Your objective:
The lines to be copied are those below that contain "field".

Source data:
BEGIN

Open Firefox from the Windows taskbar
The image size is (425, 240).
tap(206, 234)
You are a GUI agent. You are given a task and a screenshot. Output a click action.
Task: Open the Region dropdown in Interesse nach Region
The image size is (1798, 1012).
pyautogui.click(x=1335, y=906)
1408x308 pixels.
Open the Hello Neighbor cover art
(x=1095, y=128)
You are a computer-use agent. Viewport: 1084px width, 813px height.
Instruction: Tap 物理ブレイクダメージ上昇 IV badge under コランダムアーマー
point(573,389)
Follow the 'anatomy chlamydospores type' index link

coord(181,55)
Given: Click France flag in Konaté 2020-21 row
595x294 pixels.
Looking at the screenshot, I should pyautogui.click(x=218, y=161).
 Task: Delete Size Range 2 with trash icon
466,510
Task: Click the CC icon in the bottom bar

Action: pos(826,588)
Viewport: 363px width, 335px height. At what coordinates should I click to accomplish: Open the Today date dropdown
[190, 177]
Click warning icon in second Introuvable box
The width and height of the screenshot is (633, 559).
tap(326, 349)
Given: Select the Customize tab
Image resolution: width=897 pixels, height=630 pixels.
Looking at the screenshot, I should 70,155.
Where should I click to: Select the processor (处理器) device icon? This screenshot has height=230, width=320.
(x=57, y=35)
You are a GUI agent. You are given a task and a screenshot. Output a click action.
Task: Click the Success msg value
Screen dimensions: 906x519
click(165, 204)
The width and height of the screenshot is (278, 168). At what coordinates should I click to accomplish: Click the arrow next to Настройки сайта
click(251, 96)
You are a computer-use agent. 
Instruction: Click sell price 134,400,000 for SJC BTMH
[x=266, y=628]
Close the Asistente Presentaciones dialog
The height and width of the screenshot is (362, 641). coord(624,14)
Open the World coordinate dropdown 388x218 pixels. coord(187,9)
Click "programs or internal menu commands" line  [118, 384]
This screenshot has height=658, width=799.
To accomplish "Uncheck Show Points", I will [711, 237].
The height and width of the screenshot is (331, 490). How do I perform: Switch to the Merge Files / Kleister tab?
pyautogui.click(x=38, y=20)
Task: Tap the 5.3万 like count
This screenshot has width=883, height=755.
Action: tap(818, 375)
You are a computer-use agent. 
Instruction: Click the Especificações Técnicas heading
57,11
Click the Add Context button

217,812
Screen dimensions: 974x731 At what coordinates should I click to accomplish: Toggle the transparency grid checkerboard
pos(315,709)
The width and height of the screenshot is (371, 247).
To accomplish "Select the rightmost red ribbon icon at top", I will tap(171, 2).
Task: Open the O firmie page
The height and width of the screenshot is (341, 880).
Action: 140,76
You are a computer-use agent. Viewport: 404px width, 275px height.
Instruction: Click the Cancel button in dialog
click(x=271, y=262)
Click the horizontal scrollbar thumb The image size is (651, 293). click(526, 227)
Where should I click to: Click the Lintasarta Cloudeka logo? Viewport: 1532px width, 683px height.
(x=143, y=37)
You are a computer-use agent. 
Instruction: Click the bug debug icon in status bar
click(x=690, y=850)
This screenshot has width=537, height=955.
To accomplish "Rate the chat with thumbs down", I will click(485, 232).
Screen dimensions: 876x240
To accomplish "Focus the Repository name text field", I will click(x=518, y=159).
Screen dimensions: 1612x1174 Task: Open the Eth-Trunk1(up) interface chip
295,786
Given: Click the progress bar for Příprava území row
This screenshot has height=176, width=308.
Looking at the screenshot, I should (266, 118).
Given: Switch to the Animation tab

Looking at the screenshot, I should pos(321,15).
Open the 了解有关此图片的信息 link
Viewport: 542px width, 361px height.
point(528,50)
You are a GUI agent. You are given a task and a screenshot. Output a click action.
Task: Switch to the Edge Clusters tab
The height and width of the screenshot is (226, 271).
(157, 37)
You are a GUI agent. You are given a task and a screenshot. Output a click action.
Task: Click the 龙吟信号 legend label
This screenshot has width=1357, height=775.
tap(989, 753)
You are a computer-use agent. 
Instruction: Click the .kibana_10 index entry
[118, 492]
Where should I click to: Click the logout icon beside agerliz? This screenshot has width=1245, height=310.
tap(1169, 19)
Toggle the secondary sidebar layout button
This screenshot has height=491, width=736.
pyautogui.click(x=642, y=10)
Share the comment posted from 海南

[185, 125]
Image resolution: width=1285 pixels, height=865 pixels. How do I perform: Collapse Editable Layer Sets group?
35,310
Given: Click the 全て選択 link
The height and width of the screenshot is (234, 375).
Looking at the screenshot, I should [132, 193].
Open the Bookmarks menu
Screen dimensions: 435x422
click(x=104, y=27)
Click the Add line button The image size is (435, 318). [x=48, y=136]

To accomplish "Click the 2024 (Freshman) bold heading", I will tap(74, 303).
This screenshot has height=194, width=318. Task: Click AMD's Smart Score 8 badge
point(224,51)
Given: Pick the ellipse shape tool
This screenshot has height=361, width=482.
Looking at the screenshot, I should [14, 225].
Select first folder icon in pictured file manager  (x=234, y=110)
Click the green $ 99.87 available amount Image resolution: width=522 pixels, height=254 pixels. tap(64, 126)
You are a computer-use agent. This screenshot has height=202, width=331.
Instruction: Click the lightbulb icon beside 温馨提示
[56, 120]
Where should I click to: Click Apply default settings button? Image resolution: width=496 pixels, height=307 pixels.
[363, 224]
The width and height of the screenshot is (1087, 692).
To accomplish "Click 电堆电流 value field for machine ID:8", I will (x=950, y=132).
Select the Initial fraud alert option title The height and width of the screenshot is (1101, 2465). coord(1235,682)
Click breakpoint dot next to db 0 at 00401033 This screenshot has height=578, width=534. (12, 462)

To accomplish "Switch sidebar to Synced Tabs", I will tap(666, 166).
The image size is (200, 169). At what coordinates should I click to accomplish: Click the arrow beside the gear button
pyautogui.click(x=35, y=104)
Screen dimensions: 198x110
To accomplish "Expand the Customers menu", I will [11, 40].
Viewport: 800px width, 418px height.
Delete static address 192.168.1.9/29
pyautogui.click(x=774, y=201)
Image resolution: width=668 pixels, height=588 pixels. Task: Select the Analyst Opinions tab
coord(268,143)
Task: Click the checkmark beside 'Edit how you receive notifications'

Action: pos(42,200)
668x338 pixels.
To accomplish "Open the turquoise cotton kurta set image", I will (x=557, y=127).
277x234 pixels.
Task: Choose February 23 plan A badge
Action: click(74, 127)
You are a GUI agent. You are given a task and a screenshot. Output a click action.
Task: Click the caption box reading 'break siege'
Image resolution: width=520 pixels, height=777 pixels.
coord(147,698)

END

Response for this exercise:
To accomplish "Focus the Repository name text field", I will click(x=518, y=159).
To accomplish "Click 电堆电流 value field for machine ID:8", I will (x=950, y=132).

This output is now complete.